Get ready for RapidMiner Server 8!
Why a major version?
RapidMiner Server 8.0 comes with a brand-new architecture, delivering some exciting changes: full scalability, more useful queues, improved resource management, a nicer UI and a lot of changes that will open many new use cases. This represents a big leap in what RapidMiner Server can do for you.
So, what does the new architecture look like?
Each blue box represents a separate machine. The big box to the left represents the central RapidMiner Server, which provides the web UI and receives all the user requests. All this is done by the RapidMiner Server central node:
- Scheduling of user jobs (processes)
- User, queue and permissions management.
- Execution of processes scheduled to the local queue (this queue is optional).
- Execution of processes scheduled through web services, web apps or triggers.
The Job Agents (in dark blue) are the new kids on the block. They can be deployed in remote machines or locally in the central node and have to be configured to point to one queue each. The Job Agents check their queue and pick up any pending jobs, spawn a Job Container and execute the job (the user process designed in Studio). This means increased scalability and resource sharing and management among users or projects.
Although scalability is the main new feature, it's still possible to run RapidMiner Server in a single machine with one (or more) local Job Agents executing the jobs. Even if you run everything in a single machine, the new architecture will provide better fault tolerance and improved reliability.
More about each component. What should I install?
There are two components:
- RapidMiner Server
You will be able to download it from our website. The installation process is equivalent to what you know from the older Server versions. During the installation, you will be able to select whether you want to have a local Job Agent or not. And, if so, what resources will be dedicated to it (memory and CPUs).
If you already have a Server running, you can migrate it to the new version. There will be two migration options:
- You can migrate all your queues for an equivalent, but scaled-out environment. In that case, you’ll need to deploy and configure the Job Agents manually.
- You can select the single-queue option and the installer will “collapse” all your queues into one, so you can keep working in a single machine as usual.
Potentially, you could have several local queues and Job Agents, but each will take up its share of memory. That kind of configuration could be good if you have a big machine that you want to split in a logical way to share its resources among user groups or applications.
- RapidMiner Job Agent
You can download the Job Agent from our downloads page. It is a zip package that you need to decompress wherever you want it to run. You need to edit its configuration file to point it to the right Server and queue, but alternatively, every time you create a new queue in the Server’s UI, a new link will appear to download the configuration and you can directly copy and paste in the Job Agent’s folder.
How does it work?
When a user schedules a process from Studio or from the Server's UI, the process is placed into the corresponding queue. Any of the Job Agents connected to that queue can pick up the work and run the process. The RapidMiner Server (and the user, through the UI or Studio) gets notified and logs become available.

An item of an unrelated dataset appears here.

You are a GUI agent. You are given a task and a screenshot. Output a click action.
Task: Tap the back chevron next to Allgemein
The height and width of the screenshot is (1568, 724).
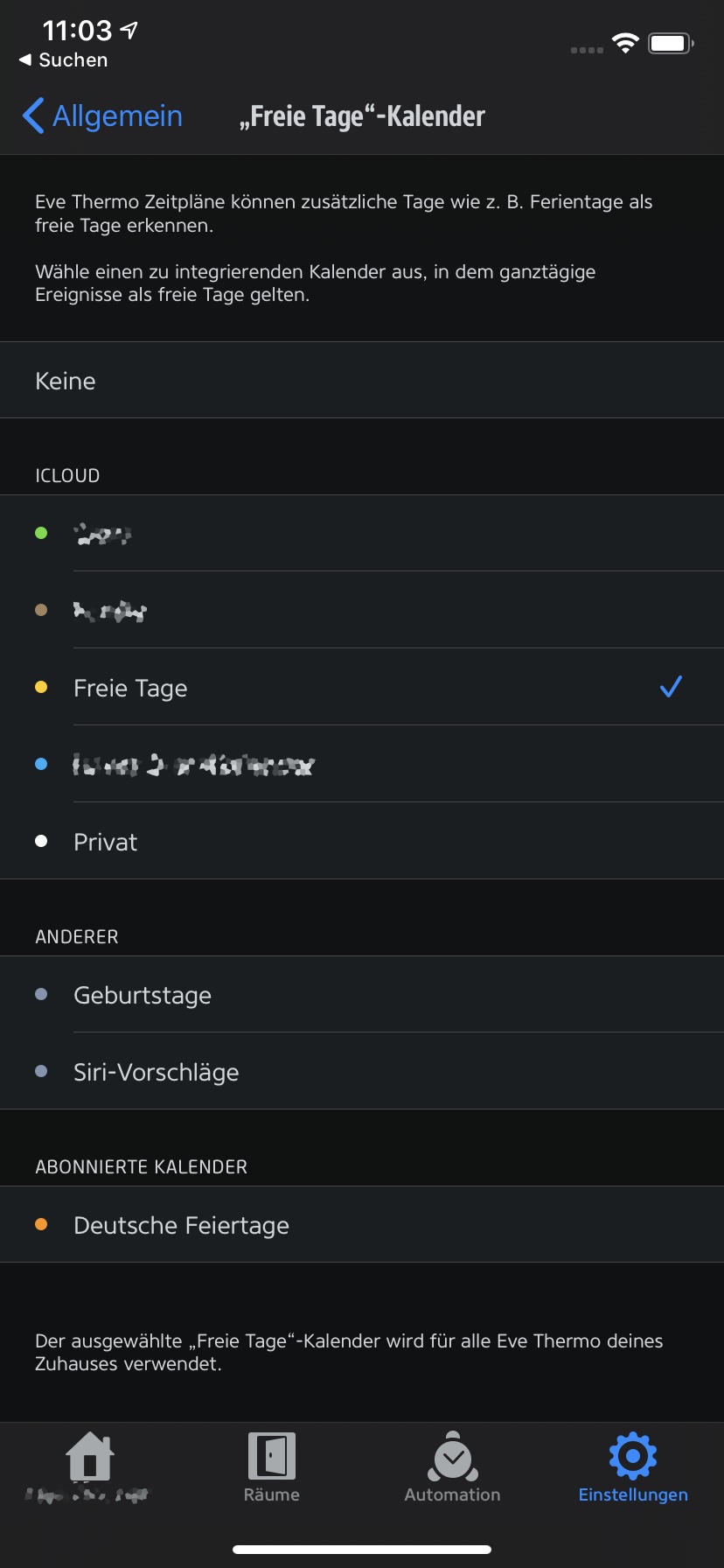pos(33,116)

The process is fully executed in the Job Agent. It connects to the repository, external data sources or whatever is needed for the process independently. There is no data flow from the Server to the Job Agents.
Queues and Scheduling
Differently from what happened in previous versions, queues are now linked to Job Agents. Queues have user permissions and sending a process/job to a queue determines which Job Agents will work on it or how many resource will be available. Many processes can be run in parallel if there are enough free resources, but a single process is always run by a single Job Agent.
If no free resources are available when a process is scheduled, it waits in the queue until it's picked up by an available Job Agent.
What doesn't change
Only processes launched or scheduled from Studio or from the Server's GUI are executed in the Job Agents. Jobs requested through Web Services, Web apps or triggers are not affected by the architecture change and they will continue to run in the central RapidMiner Server.
In summary
In a nutshell, these are the most noticeable differences from the old version:
- Multiple Job Agents can be installed in multiple machines for process execution. You can scale your environment as much as you need.
- Queues have now a clear role in resource management. Each Job Agent is configured to only one queue (but each queue can be connected to multiple Job Agents). Job Agents are configured to use certain resources (memory and processes). Those resources become available for jobs scheduled in the corresponding queue. Therefore, queues are a means to share and limit the system's resources among users.
- The new queues allow you to have dedicated machines or resources for groups of users or specialize in different use cases: training, scoring, text analytics, etc.
- Better resource control also provides a more orderly environment: jobs will run on any Job Agent with free resources connected to the queue. If there are no free resources, jobs are queued.
- Logs stay inside (possibly remote) Job Agents. They can be retrieved from the central RapidMiner Server as long as the Job Agent is running.
- First steps taken towards a fresh new UI design of Studio. Improved process list with filters and the possibility to stop running processes. There is a new UI for creating queues.
- Extensions have to be manually deployed on every Job Agent. Each Job Agent may have a different list of extensions, so it’s possible to create dedicated Job Agents for a particular use case.
- Executions are run on separate JVMs and even separate machines. All processes are fully independent and the whole system becomes much more robust and tolerant to problems in individual processes. This makes the whole system much more fault tolerant.
Future outlook
RapidMiner 8.0 is a big step for scalability and management, but we are just getting started! Take a look at this other post in our company blog. There are more architectural issues that we want to address, like moving the web-services executions to the Job Agents, improving latency and performance, going for a fully highly available environment, and much more. Stay tuned!
Answers
Hi Jesus:
Thanks for the article about 8.0. I read the installation instructions, but I could not tell if it is OK to have 7.6 and 8.0 (Studio and Server) on the same machine, given how system metadata is handled. Can installations of 7.6 ans 8.0 be isoloated from each other?
I can guess that you shouldn't run 7.6 and 8.0 at the same time, but can 7.6 and 8.0 co-exist on the same machine, or is it better to put 8.0 on it's own machine?
Thanks for conisdering this question, and best wishes,
Michael Martin ;-)
Hi Michael,
Thanks for your interest. Studio 7.6 and 8.0 can run on the same machine without any problem. I would recommend not to run both at the same time, because they both depend on the same .Rapidminer folder, however.
The Servers can also run in the same machine as long as:
- The use a different database (or database schema at least)
- They are installed in different folders
- They use different ports (or never run at the same time)
Other than that, it's ok to have the beta on the same machine where you have your Server (for test environments obviously, we wouldn't recommend such setting in a production environment).
Hope that helps.
Jesús
Thanks, Jesus! Will install and start working with 8.0 in the next day or so.
Best wishes, Michael ;-)